First, it’s called the T, not the metro or the subway or the underground. Second, give yourself an extra four hours to get wherever you’re going. Part of this is due to perennially disabled trains, and part of it is because of you, thoughtless tourist!

The worst thing you can do is elbow your way to the front door of the aboveground Green Line and then try to pay with incorrect change, out-of-control butterfingers, or your credit card.

Before you go anywhere, purchase a Charlie Ticket at any of the underground stops (or a Charlie Card at one of these locations to save some money). Better yet, just shove through the middle door of the train with all the locals and ignore the request to “come to the front and pay your fare.” The T drivers are way too lazy and apathetic to enforce anything.

Fail to recognize walking and biking in Boston as extreme sports.

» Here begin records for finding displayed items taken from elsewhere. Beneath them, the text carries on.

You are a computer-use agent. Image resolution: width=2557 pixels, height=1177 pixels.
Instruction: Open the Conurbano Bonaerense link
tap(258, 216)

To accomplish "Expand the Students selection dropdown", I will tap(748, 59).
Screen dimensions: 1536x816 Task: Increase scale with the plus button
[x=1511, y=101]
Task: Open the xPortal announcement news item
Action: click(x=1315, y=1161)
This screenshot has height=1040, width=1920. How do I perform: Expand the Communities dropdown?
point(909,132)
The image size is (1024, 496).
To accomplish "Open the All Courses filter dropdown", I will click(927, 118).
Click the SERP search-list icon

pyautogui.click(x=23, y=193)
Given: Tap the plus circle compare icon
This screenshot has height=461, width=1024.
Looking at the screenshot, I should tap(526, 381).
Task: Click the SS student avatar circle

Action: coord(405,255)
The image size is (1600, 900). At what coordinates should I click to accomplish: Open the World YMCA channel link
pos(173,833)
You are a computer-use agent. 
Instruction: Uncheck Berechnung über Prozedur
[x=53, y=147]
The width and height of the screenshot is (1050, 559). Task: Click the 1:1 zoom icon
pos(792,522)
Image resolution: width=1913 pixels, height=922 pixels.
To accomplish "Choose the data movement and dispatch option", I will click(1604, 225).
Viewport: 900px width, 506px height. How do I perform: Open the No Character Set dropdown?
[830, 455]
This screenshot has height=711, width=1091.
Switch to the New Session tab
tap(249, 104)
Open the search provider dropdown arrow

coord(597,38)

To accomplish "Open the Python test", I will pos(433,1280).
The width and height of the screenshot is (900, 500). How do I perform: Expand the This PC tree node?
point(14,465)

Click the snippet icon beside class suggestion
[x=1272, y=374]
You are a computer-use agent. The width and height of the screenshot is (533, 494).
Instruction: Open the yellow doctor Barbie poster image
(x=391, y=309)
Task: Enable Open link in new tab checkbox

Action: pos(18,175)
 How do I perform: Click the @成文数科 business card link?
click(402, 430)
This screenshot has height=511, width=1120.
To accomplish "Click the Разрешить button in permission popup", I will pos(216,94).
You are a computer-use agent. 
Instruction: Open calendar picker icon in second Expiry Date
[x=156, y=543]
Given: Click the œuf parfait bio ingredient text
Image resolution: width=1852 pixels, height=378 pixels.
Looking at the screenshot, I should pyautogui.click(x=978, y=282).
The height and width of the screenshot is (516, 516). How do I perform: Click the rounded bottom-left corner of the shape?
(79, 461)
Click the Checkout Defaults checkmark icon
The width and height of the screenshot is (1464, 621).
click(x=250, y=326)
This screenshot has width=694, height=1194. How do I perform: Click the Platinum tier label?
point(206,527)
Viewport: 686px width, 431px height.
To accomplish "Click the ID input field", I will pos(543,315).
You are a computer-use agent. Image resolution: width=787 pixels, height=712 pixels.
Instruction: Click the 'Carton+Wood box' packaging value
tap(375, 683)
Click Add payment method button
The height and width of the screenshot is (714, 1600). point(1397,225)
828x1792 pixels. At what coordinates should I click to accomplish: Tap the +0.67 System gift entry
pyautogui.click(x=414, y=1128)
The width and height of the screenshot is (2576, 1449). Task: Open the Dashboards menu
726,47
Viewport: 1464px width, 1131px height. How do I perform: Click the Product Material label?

I guess walking is your best bet if you want to minimize culture shock, but still be prepared to tunnel your way through the permafrost eight months out of the year as bikes and cars use you for target practice while you’re on the crosswalk. Jaywalking is essential in Boston because none of the lights are on any sort of cohesive schedule, but the key is to never hesitate. Once you make your move, sprint across the street like your life depends on it (it does). Ability to smell fear is the first part of the driving test at the Boston RMV.

Under no circumstances are you to stop on the sidewalk for any reason — not to peer at your map, not to watch a pack of dudes in Red Sox jerseys close in on an unsuspecting Yankees fan (I just got this hat for Christmas! My uncle lives in New York!). Walk single-file and move along!

And if you decide to bike, stay off the sidewalk! We’ve put a lot of money into building new bike paths and lanes all over the city. Yes, driving in the “bike path” on Longwood Ave at rush hour will almost definitely get you turned into human jelly, so check Google Maps’ biking directions for advice on the best route. You really can’t go wrong with a scenic detour along the Charles River Bike Path, the Fens, or the Southwest Corridor.

Smother us in weird friendliness.

Okay, this is totally bewildering. I just met you and you’ve called me sweetheart (I’m not your granddaughter!), blessed my heart six times, and invited me to your wedding. What in the land? On the other hand, don’t look so shocked that we just gave your confused-looking, sun-bonnet-wearing ass directions! Despite the gruff exterior, we’re generally helpful people.